7.148 Honduras argues that even assuming the foreign exchange fee is an exchange restriction or multiple currency practice, it would be justified under Article XV:9(a) only if it is used "in accordance with" the Articles of Agreement of the IMF. Sections 2 and 3 of Article VIII of the Agreement provide that exchange restrictions or multiple currency practices respectively, cannot be imposed without the approval of the IMF. Honduras considers that the Dominican Republic has not provided evidence that the IMF has approved the foreign exchange fee measure either as an exchange restriction, or as a multiple currency practice.511 Honduras argues that paragraph 3 of the Agreement between the International Monetary Fund and the World Trade Organization provides that the IMF "shall inform the WTO of any decisions approving restrictions on the making of payments or transfers for current international transactions, decisions approving discriminatory currency arrangements or multiple currency practices, and decisions requesting a Fund member to excise controls to prevent a large or sustained outflow of capital". Honduras submits that as of 6 May 2004, the IMF has made 31 notifications to the WTO involving 18 countries and there is no notification regarding the Fund approval of any measure taken by the Dominican Republic.512 Honduras submits that the absence of such approval by the IMF is further confirmed by the WTO Secretariat on 5 May 2004 in response to a letter from Honduras requesting the information.513

7.149 Honduras points out that the IMF Press Release No. 04/23 of February 2004 states that "the Executive Board approved the Dominican Republic's request to waive the non-observance of ... continuous performance criteria concerning ... exchange rate restrictions and multiple currency practices". It argues that without establishing what "continuous performance criteria" concerning exchange rate restrictions and multiple currency practices have been waived, this statement cannot be used as an approval for the imposition of exchange restrictions or multiple currency practices. Moreover, Honduras contends that a waiver is not equivalent to an approval of the imposition of foreign exchange restriction or a multiple currency practices in the sense of Sections 2 and 3 of Article VIII of the Articles of Agreement of the IMF.514 In its view, the Dominican Republic has not discharged its burden of establishing that the foreign exchange fee is imposed in accordance with the Articles of Agreement of the IMF in the context of Article XV:9(a).515

(b) Analysis by the Panel

7.150 In fact, the reply of the IMF General Counsel concludes that since the foreign exchange commission does not constitute an exchange restriction, "the issue of its consistency or inconsistency with the Funds Articles for purpose of paragraph 8 of the Co-operation Agreement does not arise". The Panel fully agrees with this statement.
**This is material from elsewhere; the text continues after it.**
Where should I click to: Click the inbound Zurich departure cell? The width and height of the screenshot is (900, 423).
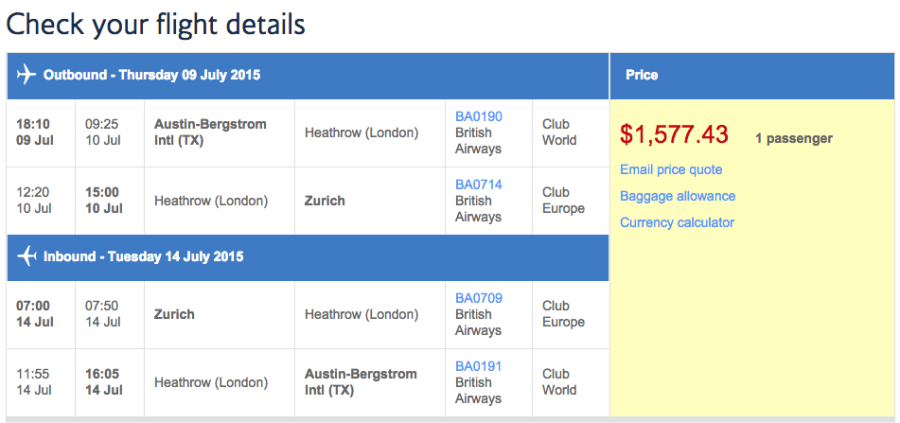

7.151 The Panel considers that even if the foreign exchange fee does constitute an "exchange restriction", Article XV:9(a) requires that it has to be applied "in accordance with" Articles of Agreement of the IMF. In light of the parties' arguments in this regard, the Panel will analyse whether the Dominican Republic has discharged its burden of demonstrating that the foreign exchange fee is "in accordance with" the Articles of Agreement of the IMF.

7.152 The Dominican Republic refers only to an IMF news release. The Panel has not been presented with a copy of the formal Decision made by IMF. The Dominican Republic referred to this decision as a "waiver". It is not clear which provision of the IMF Articles of Agreement is the legal basis of the waiver and what is the legal basis to establish that the waiver was made in accordance with the Articles of Agreement. The Dominican Republic confirmed in its replies to questions that the waiver will be valid for three months.516 As a result, the legal status of the waiver after the three-month period is not clear to the Panel.

7.153 On the substance of the IMF news release, the meaning of the language that the IMF "approved the Dominican Republic's request to waive the non-observance of ... continuous performance criteria concerning ... exchange rate restrictions and multiple currency practice" is not self-evident. Does it mean that the IMF waived the obligation for the Dominican Republic to completely unify the dual exchange markets and to form one unified exchange rate? Is the foreign exchange fee one component of the "exchange rate restrictions"? The Panel considers that the foreign exchange fee measure is independent of the dual exchange rates system. Even before the dual exchange rates are unified, the foreign exchange fee can be eliminated without changing the dual exchange rate system. It is also true that, even after the dual exchange rates are unified, the foreign exchange fee can still be imposed without changing the unified exchange rate market.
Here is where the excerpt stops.